Изложенный подход непривычен: в русской культуре сложился другой миф о Гоголе как о создателе фантомов письма, «сочинившем Россию», — миф, который поддерживали самые разные мыслители, от Гоголя до Эйхенбаума с его разбором «Шинели» как феноменологии писарского письма. И миф о Достоевском тоже был другой: патетический писатель, пророк, трибун, многоголосый писатель — при этом даже не замечают, что бахтинская полифония подразумевает не звучание голосов, а их особую достоверную организацию. Подорога хочет всегда удостовериться в том, что Бахтин просто полагал, что документ и письмо заступают на место устных рассуждений. Так же, как и Гоголь оказывается сходен с техникой пейзажей и натюрмортов, создателем знаков, гербов, аллегорий тоски, скуки или постоянного движения. Гоголь как писатель и даже мифотворец барокко — не новая тема (достаточно указать на филологические исследования Л.А. Софроновой и Л.И. Сазоновой), но в книге Подороги Гоголь не просто вдохновляется барочной ситуацией причудливого соединения смыслов, а впервые создаёт барокко не как духовный опыт Контрреформации, но как собственный индивидуальный опыт печали и мечты.
Важное выражение обеих книг Подороги — «экономия письма». Философ говорит не о том, что писатель малыми средствами добивается многого, как обычно это выражение принято понимать. Экономия — не сдерживание усилий на пути к несомненной цели, но единственная возможность вообще направить упрямство слова и не меньшее упрямство ситуации к цели. Подорога всякий раз, говоря о телесности, рассуждает не о строении, а об упрямстве, упругости, непроницаемости тела; причём овладеть этим своенравным конём должен капризный всадник смысла, и только поэтому вписанность всадника в готовый пейзаж позволит ему совершить путешествие.
На этой мысли мы, конечно, вспомним «номадизм» Делёза и Гваттари, склонность смысла скитаться по воле собственных невольных различий. Но позиция Подороги поправляет исходное рассуждение: мы оказались настигнуты культурой прежде, чем успели настигнуть какие-либо различия. Нас застали врасплох и наша речь, и наша вежливость, и наша осторожность вкупе с неосторожностью. Подорога, конечно, наследует тартуско-московскому структурализму в понимании культуры как моделирующей системы, произведение различий в которой неотделимо от её же ценностного самоутверждения.
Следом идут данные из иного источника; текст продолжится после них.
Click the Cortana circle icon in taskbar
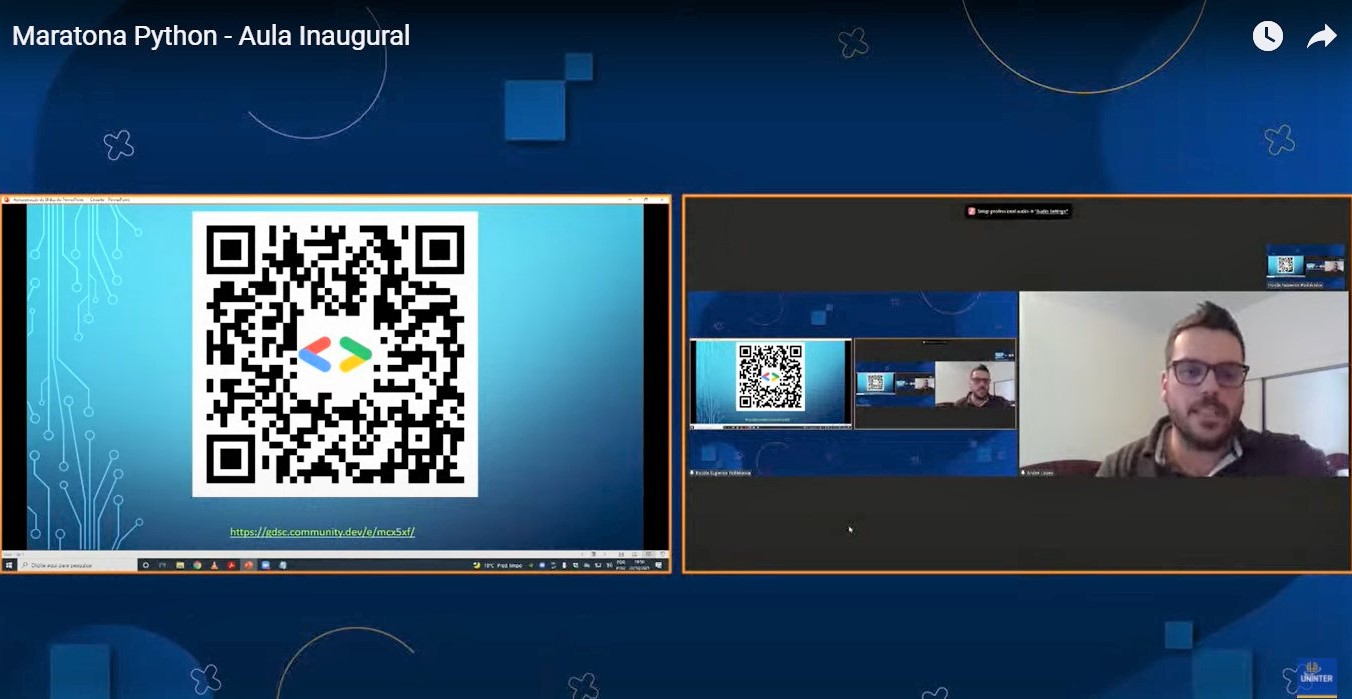The height and width of the screenshot is (699, 1352). point(146,565)
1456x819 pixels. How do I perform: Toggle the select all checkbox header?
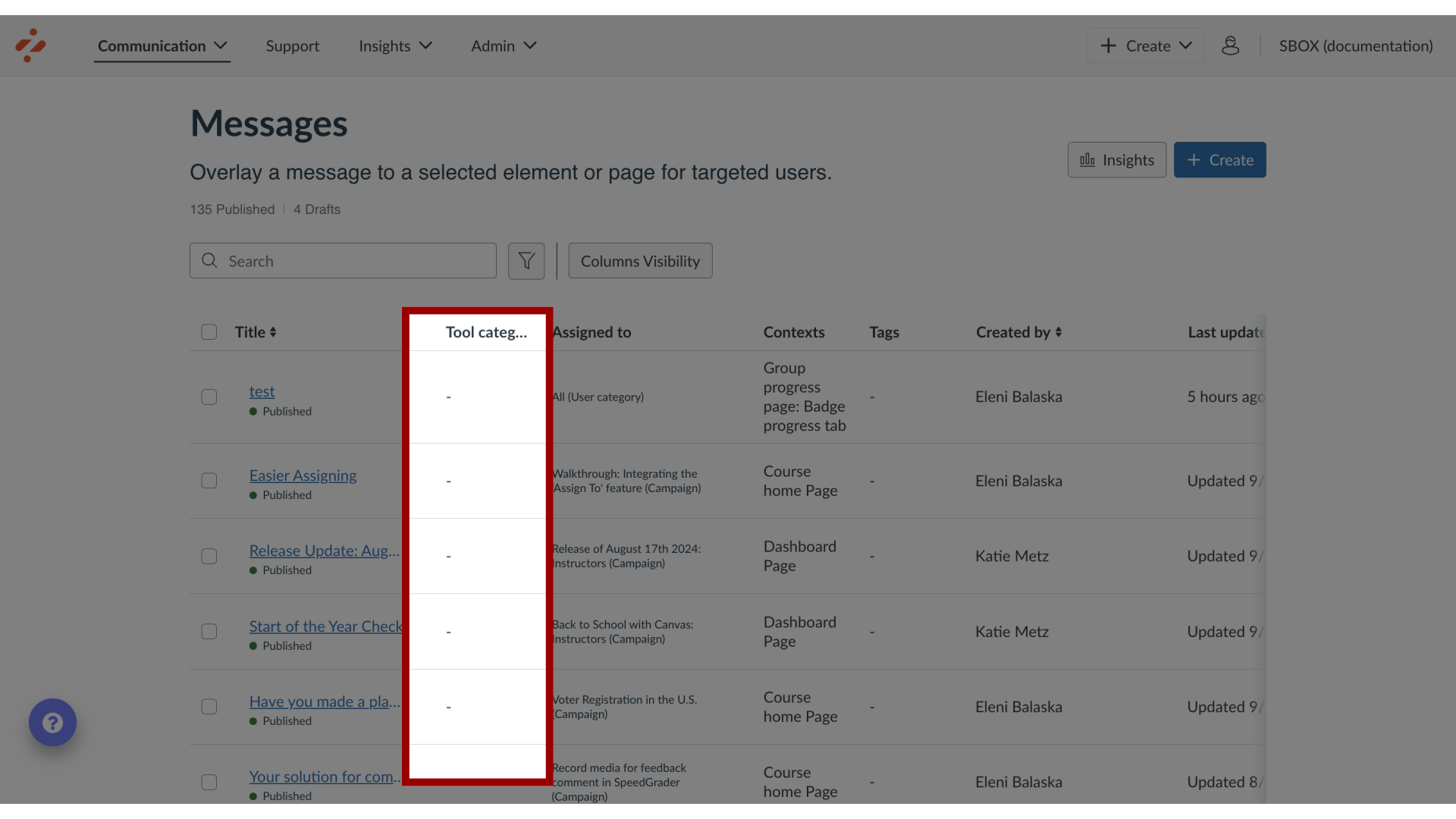(x=209, y=332)
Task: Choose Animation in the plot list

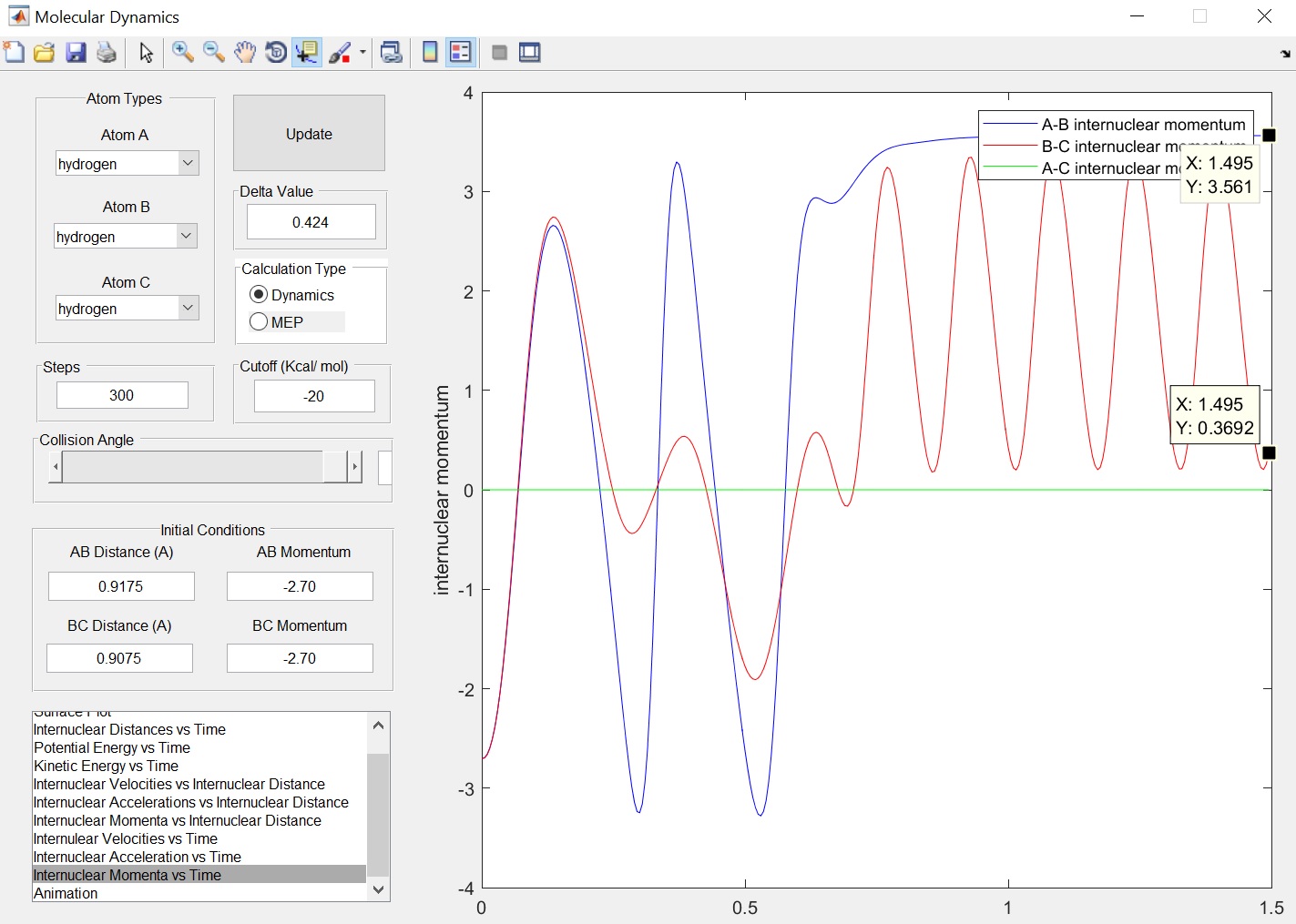Action: pos(66,893)
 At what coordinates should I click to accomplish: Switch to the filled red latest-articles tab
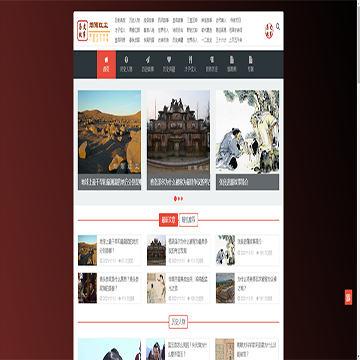tap(168, 220)
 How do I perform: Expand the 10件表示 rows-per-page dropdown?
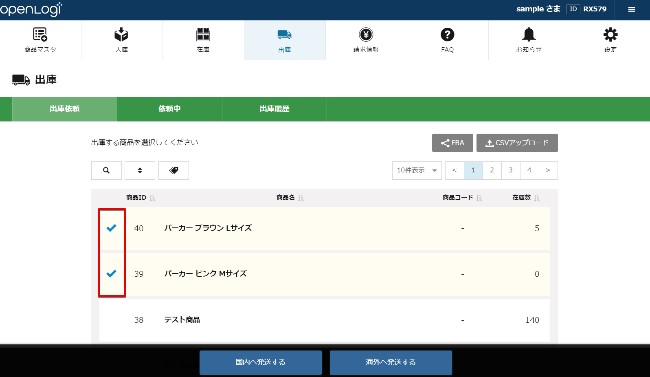click(x=417, y=170)
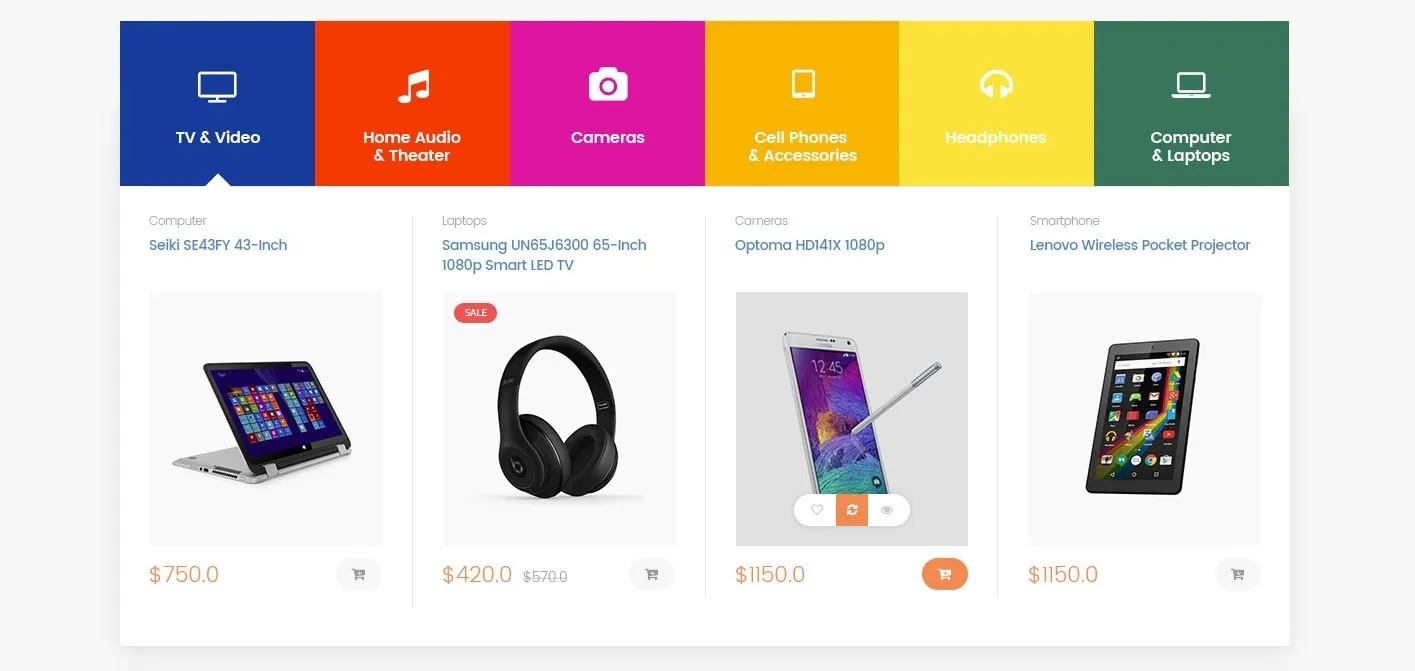Click the phone icon in Cell Phones tile
Screen dimensions: 1415x671
[803, 84]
Гоголь для Подороги — изобретатель эмоционального пространства, в котором можно двигаться слишком свободно, любое движение оказывается эллипсом или спиралью, как в теннисе (заметим, что Подорога — высококлассный теннисист в жизни). Это движение «вверх, в бесконечную вышину», движение, несравненное в буквальном смысле — сравнения в тексте привлечены для другой работы, и нам осталось несравненное. У Достоевского открывается изнанка такой свободы: «В момент события человек может действовать в режиме психоавтомата», иначе говоря, событие оказывается столкновением несравненных вещей: несравненного человека и несравненного автомата, замысла как идеи и замысла как злого умысла. Хотя Подорога рассуждает о свободе и зле у Достоевского вроде бы в русле русской религиозной мысли, например, С. Булгакова, на которого ссылается, он говорит не о том, что Достоевский открыл метафизическое бытие, стоящее за привычными событиями, но о том, что он феноменолог собственного замысла — Раскольников и Свидригайлов уже замышляют против человеческого в нём, когда он замышляет что-то даже самое доброе. Мысль Подороги предельно антиконспирологическая, в этом он сопоставим с У. Эко как сатирическим разоблачителем любой конспирологии: если заговор и существует, то только как запутанность твоей собственной мысли.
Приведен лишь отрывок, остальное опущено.